Lesson #4: My smart phone is compatible with the First Amendment.
Students will be thrilled to find in the section titled “As social media grows, so does First Amendment appreciation” that social media does the Constitution good. Newton’s point is that the people who are now using these platforms more and more to communicate are the very people who are the most interested in the protection of free expression. This section will fit in perfectly in a unit on the First Amendment to make the lesson relevant and timely. The learning layer is chock-full of resources and activities from the history of the crafting of the First Amendment to the meaning of freedom in the age of security cameras.
Lesson #5: The food pyramid can teach us something about the inverted pyramid.

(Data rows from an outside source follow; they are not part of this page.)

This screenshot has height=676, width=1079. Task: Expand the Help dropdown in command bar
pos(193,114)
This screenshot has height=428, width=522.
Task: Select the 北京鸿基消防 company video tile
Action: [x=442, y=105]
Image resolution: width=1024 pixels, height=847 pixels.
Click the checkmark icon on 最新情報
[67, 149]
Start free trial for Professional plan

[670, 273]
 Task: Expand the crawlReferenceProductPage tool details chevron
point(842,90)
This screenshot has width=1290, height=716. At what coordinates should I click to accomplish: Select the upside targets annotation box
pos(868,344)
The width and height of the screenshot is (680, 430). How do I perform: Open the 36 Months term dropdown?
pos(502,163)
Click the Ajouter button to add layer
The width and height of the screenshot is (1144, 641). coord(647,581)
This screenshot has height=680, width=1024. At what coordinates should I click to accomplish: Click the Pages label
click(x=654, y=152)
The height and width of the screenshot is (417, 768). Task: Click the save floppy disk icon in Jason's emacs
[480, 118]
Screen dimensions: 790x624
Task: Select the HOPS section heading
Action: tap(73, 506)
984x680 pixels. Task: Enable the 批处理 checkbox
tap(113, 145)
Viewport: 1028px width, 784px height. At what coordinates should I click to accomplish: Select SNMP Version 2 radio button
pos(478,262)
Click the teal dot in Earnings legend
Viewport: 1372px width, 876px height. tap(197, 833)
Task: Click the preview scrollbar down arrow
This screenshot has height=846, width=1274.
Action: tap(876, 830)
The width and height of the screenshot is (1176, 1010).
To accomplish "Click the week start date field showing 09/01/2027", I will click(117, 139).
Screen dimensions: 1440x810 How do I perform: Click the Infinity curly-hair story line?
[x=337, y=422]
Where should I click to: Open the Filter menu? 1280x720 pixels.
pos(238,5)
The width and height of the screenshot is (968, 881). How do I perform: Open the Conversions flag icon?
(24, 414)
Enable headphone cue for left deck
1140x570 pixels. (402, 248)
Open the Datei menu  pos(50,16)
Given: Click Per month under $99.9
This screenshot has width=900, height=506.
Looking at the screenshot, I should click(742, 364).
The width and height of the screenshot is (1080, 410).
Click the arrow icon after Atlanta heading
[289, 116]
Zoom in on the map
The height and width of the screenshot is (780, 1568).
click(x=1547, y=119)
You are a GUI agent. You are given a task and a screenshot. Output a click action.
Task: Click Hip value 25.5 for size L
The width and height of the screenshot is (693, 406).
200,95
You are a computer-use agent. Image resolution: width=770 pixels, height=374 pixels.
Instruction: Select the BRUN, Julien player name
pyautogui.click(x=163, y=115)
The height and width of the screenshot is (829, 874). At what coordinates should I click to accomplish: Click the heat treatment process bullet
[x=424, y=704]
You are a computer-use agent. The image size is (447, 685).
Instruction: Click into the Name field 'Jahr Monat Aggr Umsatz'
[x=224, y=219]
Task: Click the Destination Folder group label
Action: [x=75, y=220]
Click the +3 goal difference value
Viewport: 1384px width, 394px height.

In the section titled “How much comfort news is in your information diet,” Newton cautions against consuming opinion disguised as fact because it makes us feel good. News literacy should be a part of every journalism curriculum. Our student journalists cannot be effective members of the media ecosystem unless they become discerning and aware media consumers first. Students are sure to enjoy the parallels Newton draws between nutritional labels with “newstritional” information. Also engaging will be activities like asking students to keep a media diary, root out bias in the media, and analyze attacks in politics.
Ruben O. Valadez is a journalism teacher at Eagle Pass High School in Eagle Pass, Texas.